→ PROBLEM DETAILS
Take the entries below and print, exactly, the stretch from the line containing "The image size is (498, 357)." through the line containing "You are a computer-use agent. Viewport: 390px", both included.

(Data extracted from a collection)
────────────────────────────────────────
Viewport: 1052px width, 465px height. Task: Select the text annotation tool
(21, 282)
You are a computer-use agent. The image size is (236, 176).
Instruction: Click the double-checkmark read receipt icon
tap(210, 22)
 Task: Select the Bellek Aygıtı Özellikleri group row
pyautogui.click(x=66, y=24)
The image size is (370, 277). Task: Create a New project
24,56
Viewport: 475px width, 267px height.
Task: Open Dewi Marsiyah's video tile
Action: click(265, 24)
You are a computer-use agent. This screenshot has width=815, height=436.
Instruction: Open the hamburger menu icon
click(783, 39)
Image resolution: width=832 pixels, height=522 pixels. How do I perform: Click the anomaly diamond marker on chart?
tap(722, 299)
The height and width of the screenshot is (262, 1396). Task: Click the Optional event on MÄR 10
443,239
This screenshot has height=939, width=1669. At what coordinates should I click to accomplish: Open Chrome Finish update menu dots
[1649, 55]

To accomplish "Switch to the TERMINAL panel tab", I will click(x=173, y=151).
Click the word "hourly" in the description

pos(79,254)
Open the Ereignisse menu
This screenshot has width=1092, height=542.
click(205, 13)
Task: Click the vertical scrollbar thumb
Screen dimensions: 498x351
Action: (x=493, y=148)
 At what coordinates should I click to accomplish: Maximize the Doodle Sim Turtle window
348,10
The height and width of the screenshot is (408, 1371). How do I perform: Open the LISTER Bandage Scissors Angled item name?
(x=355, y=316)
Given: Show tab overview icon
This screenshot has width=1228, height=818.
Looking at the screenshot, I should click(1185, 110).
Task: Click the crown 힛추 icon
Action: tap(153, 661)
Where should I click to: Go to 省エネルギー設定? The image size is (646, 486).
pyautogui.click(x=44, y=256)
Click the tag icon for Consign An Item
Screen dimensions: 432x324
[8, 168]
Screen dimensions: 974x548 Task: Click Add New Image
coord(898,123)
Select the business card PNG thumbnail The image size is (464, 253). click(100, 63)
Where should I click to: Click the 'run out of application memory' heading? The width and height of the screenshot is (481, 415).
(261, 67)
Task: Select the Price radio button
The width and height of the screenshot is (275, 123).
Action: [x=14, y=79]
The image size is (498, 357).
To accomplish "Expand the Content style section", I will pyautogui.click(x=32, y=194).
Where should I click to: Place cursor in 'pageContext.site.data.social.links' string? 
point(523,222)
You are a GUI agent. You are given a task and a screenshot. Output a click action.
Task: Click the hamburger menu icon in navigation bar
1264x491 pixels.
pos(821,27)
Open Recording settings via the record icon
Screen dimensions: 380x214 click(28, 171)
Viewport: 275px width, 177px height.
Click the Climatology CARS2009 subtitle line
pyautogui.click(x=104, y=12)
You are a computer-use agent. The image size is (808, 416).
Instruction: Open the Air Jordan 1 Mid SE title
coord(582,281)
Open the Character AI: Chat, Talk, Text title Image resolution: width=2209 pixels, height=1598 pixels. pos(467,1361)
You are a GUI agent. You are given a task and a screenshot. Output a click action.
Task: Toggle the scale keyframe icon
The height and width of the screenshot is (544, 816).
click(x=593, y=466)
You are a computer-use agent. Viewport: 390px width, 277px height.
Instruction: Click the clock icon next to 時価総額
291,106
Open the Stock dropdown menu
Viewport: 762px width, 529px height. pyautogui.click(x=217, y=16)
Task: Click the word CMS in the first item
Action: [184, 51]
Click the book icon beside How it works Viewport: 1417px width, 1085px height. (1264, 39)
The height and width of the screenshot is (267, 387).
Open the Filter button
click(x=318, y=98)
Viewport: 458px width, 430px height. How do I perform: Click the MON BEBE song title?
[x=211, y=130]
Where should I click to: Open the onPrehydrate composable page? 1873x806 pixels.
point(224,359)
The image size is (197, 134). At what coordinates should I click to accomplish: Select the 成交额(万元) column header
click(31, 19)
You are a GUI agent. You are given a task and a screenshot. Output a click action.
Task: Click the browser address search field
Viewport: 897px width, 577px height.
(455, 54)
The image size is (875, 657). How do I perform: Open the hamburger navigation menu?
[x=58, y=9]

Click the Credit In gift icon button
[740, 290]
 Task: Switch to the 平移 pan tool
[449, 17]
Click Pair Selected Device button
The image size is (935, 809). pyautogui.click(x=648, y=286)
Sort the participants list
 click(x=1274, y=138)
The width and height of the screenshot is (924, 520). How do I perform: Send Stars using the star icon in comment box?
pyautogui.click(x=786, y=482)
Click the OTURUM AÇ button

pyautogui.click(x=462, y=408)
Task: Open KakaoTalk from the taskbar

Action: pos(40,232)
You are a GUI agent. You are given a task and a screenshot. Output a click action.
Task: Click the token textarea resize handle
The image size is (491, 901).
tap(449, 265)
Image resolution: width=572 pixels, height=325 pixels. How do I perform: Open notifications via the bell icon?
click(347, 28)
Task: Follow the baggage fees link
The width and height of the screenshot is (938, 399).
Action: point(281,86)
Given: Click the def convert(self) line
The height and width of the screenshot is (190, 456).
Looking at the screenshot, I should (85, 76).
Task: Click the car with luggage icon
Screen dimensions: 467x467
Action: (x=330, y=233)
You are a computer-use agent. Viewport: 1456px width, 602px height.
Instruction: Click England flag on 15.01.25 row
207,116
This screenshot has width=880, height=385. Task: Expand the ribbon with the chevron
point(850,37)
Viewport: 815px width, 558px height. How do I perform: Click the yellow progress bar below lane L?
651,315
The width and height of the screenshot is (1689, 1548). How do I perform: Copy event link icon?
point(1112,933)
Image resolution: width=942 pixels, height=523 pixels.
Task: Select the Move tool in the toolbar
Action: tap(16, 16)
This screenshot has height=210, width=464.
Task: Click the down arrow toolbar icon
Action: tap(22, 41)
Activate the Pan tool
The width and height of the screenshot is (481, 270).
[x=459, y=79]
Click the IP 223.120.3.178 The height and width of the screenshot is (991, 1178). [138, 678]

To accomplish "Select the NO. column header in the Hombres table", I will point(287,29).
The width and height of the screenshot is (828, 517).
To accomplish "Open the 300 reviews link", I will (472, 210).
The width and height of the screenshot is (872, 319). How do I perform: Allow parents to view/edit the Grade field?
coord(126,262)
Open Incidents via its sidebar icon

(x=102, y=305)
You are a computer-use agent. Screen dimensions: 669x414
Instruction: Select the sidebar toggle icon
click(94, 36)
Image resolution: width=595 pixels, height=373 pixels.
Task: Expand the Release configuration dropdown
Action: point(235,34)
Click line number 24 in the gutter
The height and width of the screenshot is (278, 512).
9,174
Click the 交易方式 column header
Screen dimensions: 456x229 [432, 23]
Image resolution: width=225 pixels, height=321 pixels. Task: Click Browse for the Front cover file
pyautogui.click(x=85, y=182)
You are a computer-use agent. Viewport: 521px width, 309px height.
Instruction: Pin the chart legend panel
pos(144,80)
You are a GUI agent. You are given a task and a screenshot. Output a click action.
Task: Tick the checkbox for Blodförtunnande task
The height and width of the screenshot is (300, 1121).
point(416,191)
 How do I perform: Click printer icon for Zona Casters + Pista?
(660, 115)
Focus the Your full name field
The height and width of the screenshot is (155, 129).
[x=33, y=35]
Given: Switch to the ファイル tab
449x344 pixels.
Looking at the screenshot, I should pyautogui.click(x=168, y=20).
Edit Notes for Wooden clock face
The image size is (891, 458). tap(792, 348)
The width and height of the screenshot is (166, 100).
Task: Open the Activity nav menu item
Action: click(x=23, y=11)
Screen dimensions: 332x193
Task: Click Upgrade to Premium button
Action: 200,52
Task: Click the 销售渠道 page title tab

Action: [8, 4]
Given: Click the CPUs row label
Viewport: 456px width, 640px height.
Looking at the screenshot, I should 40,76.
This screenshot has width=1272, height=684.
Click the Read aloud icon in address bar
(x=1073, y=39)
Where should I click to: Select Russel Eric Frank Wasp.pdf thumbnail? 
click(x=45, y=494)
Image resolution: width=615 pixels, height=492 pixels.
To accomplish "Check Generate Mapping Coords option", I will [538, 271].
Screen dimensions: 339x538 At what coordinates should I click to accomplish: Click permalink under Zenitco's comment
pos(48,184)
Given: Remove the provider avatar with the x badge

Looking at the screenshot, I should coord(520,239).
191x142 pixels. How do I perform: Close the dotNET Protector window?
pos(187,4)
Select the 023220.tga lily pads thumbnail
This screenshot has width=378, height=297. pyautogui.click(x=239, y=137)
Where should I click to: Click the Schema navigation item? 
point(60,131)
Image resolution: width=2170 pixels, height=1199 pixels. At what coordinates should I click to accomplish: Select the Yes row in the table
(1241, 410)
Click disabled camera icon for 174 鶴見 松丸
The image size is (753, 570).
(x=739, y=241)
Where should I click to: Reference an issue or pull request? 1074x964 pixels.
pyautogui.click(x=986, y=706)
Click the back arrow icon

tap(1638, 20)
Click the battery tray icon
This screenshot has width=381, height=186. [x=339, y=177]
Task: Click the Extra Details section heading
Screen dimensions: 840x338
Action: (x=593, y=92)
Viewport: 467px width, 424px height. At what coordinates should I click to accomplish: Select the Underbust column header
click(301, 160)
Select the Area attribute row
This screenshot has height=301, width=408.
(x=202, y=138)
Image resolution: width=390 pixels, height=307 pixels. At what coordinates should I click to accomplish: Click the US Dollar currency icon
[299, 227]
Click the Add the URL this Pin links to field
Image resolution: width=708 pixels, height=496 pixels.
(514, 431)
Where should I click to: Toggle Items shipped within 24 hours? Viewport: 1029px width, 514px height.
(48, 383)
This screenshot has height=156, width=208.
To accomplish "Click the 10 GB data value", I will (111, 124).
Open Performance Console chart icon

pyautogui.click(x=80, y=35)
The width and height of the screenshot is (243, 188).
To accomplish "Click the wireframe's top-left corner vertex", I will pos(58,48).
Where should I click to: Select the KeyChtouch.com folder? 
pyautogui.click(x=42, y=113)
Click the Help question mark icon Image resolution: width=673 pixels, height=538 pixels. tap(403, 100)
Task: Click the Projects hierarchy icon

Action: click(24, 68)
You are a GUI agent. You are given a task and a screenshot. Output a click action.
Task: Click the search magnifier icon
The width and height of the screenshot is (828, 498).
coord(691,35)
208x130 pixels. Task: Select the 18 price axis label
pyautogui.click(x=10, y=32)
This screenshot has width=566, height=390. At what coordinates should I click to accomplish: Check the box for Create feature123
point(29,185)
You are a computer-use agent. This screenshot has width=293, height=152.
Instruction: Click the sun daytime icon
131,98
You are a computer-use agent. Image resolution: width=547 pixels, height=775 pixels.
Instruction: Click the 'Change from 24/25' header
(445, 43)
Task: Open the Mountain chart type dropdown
────────────────────────────────────────
→ REPLY TO THE TASK
The image size is (498, 357).
To accomplish "Expand the Content style section", I will pyautogui.click(x=32, y=194).
Where should I click to: Place cursor in 'pageContext.site.data.social.links' string? 
point(523,222)
You are a GUI agent. You are given a task and a screenshot. Output a click action.
Task: Click the hamburger menu icon in navigation bar
1264x491 pixels.
pos(821,27)
Open Recording settings via the record icon
Screen dimensions: 380x214 click(28, 171)
Viewport: 275px width, 177px height.
Click the Climatology CARS2009 subtitle line
pyautogui.click(x=104, y=12)
You are a computer-use agent. The image size is (808, 416).
Instruction: Open the Air Jordan 1 Mid SE title
coord(582,281)
Open the Character AI: Chat, Talk, Text title Image resolution: width=2209 pixels, height=1598 pixels. pos(467,1361)
You are a GUI agent. You are given a task and a screenshot. Output a click action.
Task: Toggle the scale keyframe icon
The height and width of the screenshot is (544, 816).
click(x=593, y=466)
You are a computer-use agent. Viewport: 390px width, 277px height.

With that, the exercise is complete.